Osborn v. Younger

235 S.W. 558 | Tex. Comm'n App. | 1921

RANDOLPH, J.

This suit was instituted by the filing of a petition in trespass to try title in the district court of Navarro county, in which the plaintiff, Annie Osbom, sought to recover certain lands situated in that county from defendant, Younger. The original petition was filed September 25, 1902. The defendant filed his original answer thereto on the 4th day of March, 1903. The day after filing her petition plaintiff filed a cost bond in. the cause, which appears to have been regularly filed and approved by the clerk of the court.

It further appears that the case was later placed on the “retired docket,” where it stayed five or .six years until about the 19th of May, 1918, when counsel for plaintiff alleges he secured the docket, took it to the court, and requested that it be again returned to the “live” docket, so that it could be tried. In ignorance of the fact, so far as the record discloses, that a cost bond had ever been filed in the case, counsel for defendant moved the court to require the plaintiff to give security for cost. This motion was made in July, 1918. Whether it was in writing or oral is not entirely clear, but the record contains no written motion. At the next term of the court, on October 14, 1918, the defendant in open court moved the court to dismiss the cause for plaintiff’s failure to comply with “the rule'for costs.” In the order which the court entered dismissing the cause those facts are recited. It appears that defendant’s attorney was not present when the case was dismissed and knew nothing of this action of the court until May 19, 1919, and on May 23d thereafter the plaintiff filed what is designated a “motion to reinstate the cause.” This motion was by the court overruled and denied. The district judge gave as his reason for overruling the motion to reinstate that the district court had no jurisdiction or right under the evidence to reinstate the case, as it was dismissed October 14, 1918, at the October term, 1918, and the motion to reinstate was not filed until the April term, 1919. Plaintiff thereupon appealed to the Court of-Civil Appeals for the Fifth Supreme Judicial District at Dallas, Tex., where the case was by that court duly transferred to the Eighth Court of Civil Appeals at El Paso, Tex.

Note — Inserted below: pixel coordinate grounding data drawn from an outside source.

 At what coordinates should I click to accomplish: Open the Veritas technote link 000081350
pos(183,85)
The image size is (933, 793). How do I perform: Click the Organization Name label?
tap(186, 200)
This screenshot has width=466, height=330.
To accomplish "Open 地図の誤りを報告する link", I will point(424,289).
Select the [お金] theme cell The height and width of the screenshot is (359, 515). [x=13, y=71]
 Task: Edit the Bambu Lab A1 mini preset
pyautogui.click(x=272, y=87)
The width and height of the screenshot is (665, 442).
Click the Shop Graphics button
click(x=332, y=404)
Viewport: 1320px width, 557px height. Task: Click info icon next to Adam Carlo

The Court of Civil Appeals for the Eighth Supreme Judicial'District on hearing affirmed the case, and in their affirmance held that the assignment “that the lower court erred in holding that it had no jurisdiction or right to reinstate the cause” was not erroneous, and that it is well settled that after the adjournment of the term at which said judgment is entered it is no longer subject to the control of the trial court, citing Eddleman v. McGlathery, 74 Tex. 280,11 S. W. 1100; Hester v. Baskin, 184 S. W. 726; Osborne v. Younger, 218 S. W. 1089.

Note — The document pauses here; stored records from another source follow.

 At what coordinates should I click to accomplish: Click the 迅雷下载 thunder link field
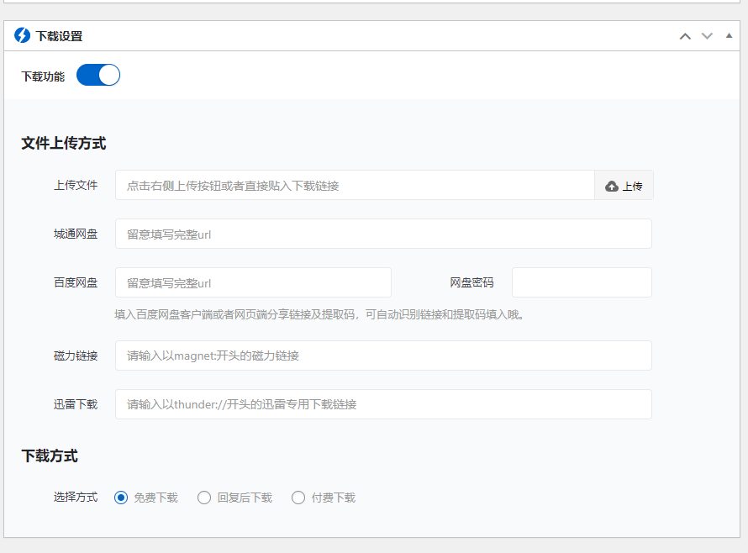(x=383, y=404)
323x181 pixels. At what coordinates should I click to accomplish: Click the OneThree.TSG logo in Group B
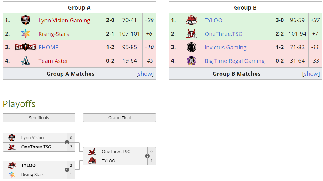[x=191, y=33]
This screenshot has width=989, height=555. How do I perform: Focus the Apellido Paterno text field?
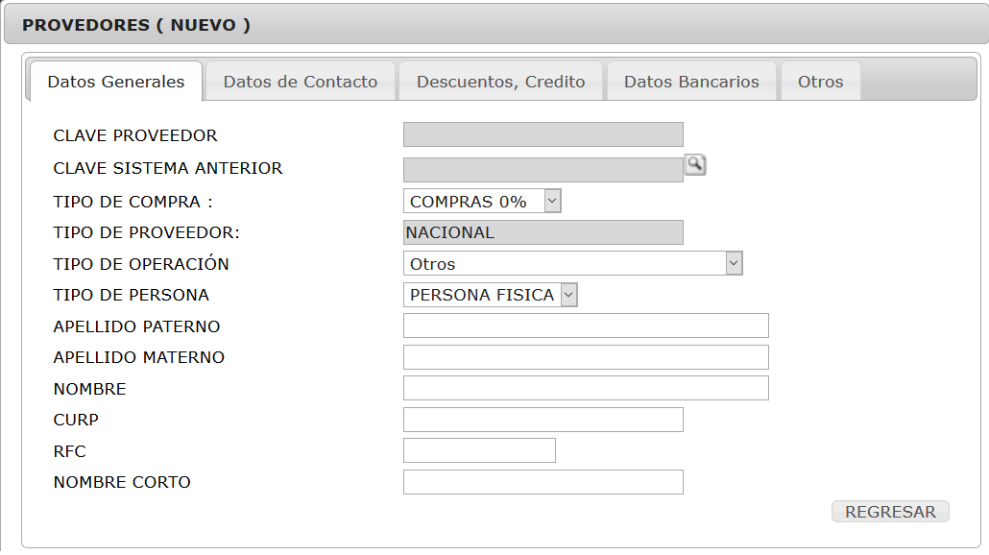[x=586, y=326]
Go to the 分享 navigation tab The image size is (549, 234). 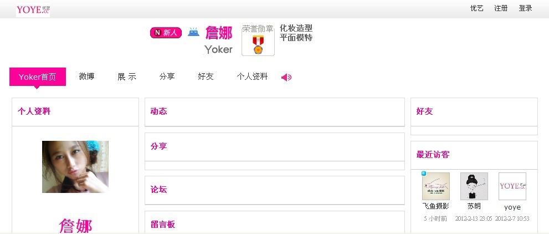tap(167, 77)
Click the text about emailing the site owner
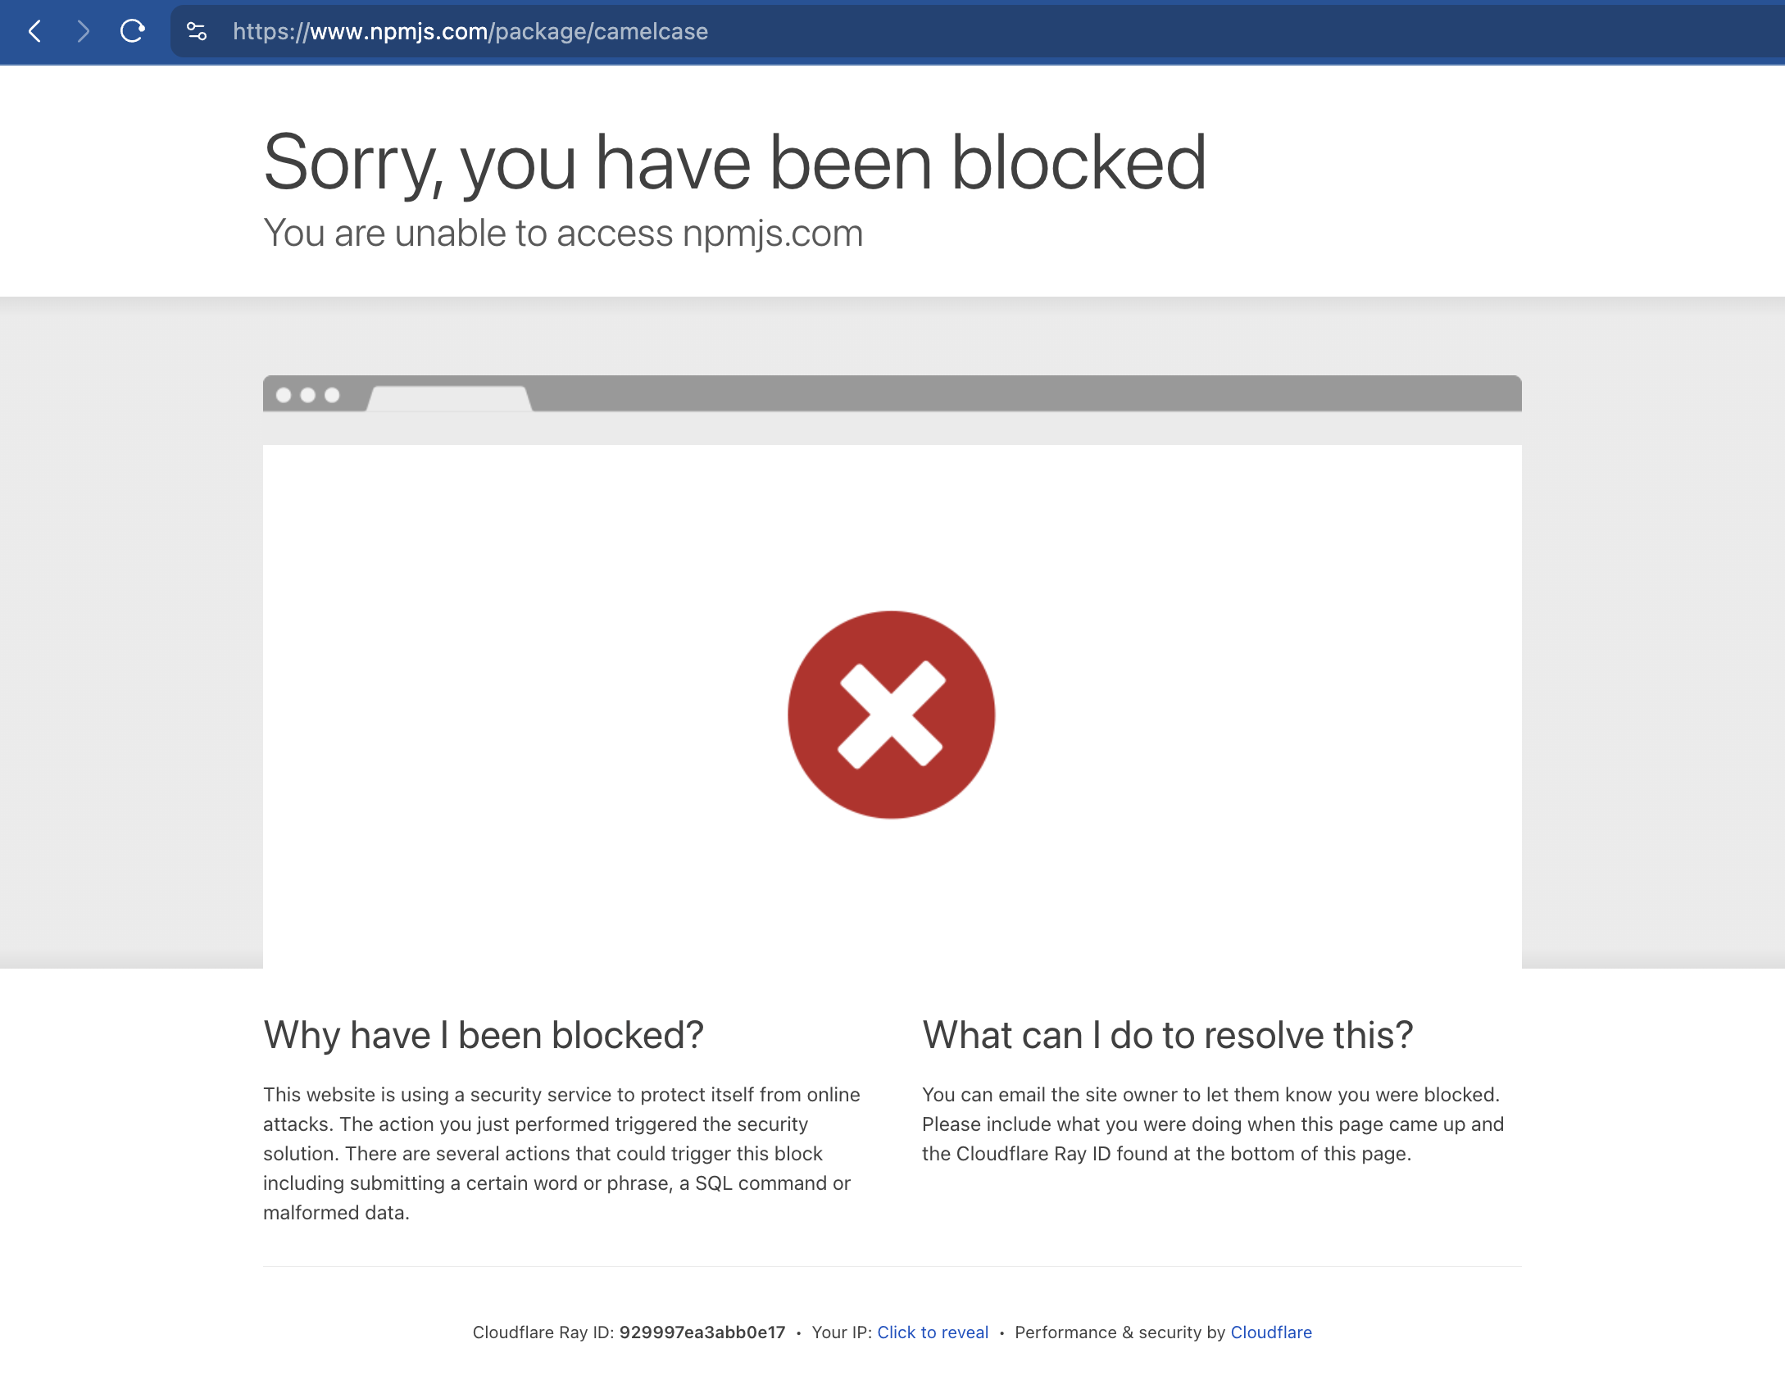Image resolution: width=1785 pixels, height=1380 pixels. (x=1213, y=1124)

[1] Evidently the Court of Civil Appeals was considering such “motion” only as a motion for a new trial and not as a petition or bill of review. The motion is, in effect, a bill of review, as it contains all of the allegations necessary to constitute it such. In order to show herself entitled to have the judgment of the lower court dismissing the cause set aside, the petitioner must show that in her original petition, in the suit dismissed, she alleged facts which, if true, would have entitled her to judgment against defendant, Younger; that the dismissal of the original suit was not on account of negligence on her part; and it must also appear that she was reasonably diligent in seeking a reinstatement of the case durihg the term when it was dismissed, or just as soon as, information came to her that the court had dismissed the case.

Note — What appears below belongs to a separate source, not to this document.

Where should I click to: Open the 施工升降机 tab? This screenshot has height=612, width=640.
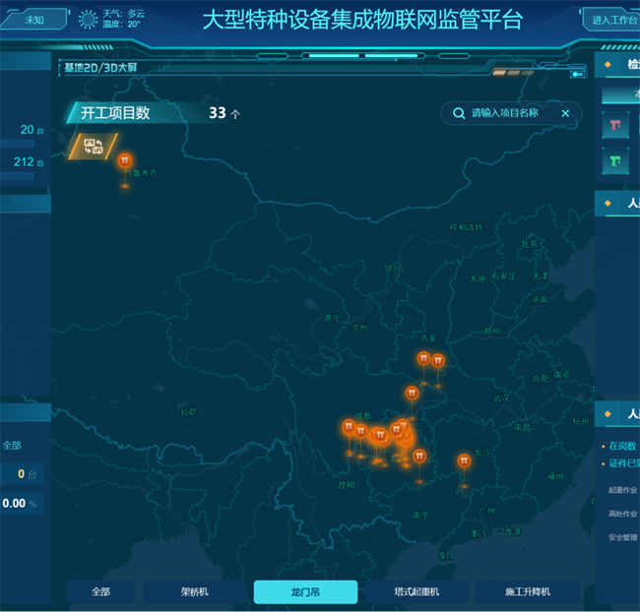click(527, 591)
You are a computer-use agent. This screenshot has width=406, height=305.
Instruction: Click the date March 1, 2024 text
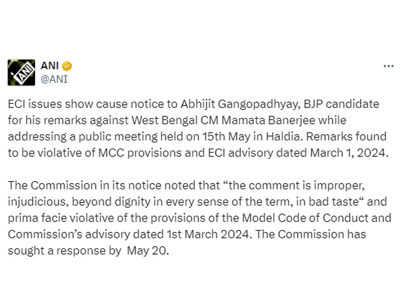pos(349,153)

*559We think that the petition is sufficient to constitute it a bill of review, and is in compliance with the law. It matters not that the plaintiff misnamed it, if in fact it was a bill of review or an original proceeding instituted by plaintiff to set aside the judgment of dismissal. The petition recites and sets out at length the facts of the filing of the original cost bond, its approval by the clerk, and shows a meritorious cause of action. The petition is a direct appeal to the equitable power of the court, and was filed in due time. Garrett v. Gaines, 6 Tex. 435; Johnson v. Cheney, 17 Tex. 341; Kruegel v. Porter (Civ. App.) 136 S. W. 801, affirmed in 106 Tex. 29, 155 S. W. 174.

[2] A cost bond being on file in the case, duly approved by the clerk of the court at the time the motion to dismiss was presented, even though the court was unaware of that fact, such dismissal was illegal, and the court, when such fact was brought to his knowledge in the bill of review, should have reinstated the case. The bond had never been attacked and was a valid bond until the contrary was shown by a proper proceeding.

We therefore recommend' that the judgments of the Court of Civil Appeals and of the district court be reversed, and that this cause be remanded for disposition of the petition for review.

CURETON, C. J.

The judgment recommended in the report of the Commission of Appeals is adopted, and will be entered as the judgment of the Supreme Court.

We approve the holding of the Commission of Appeals on the question discussed in its opinion.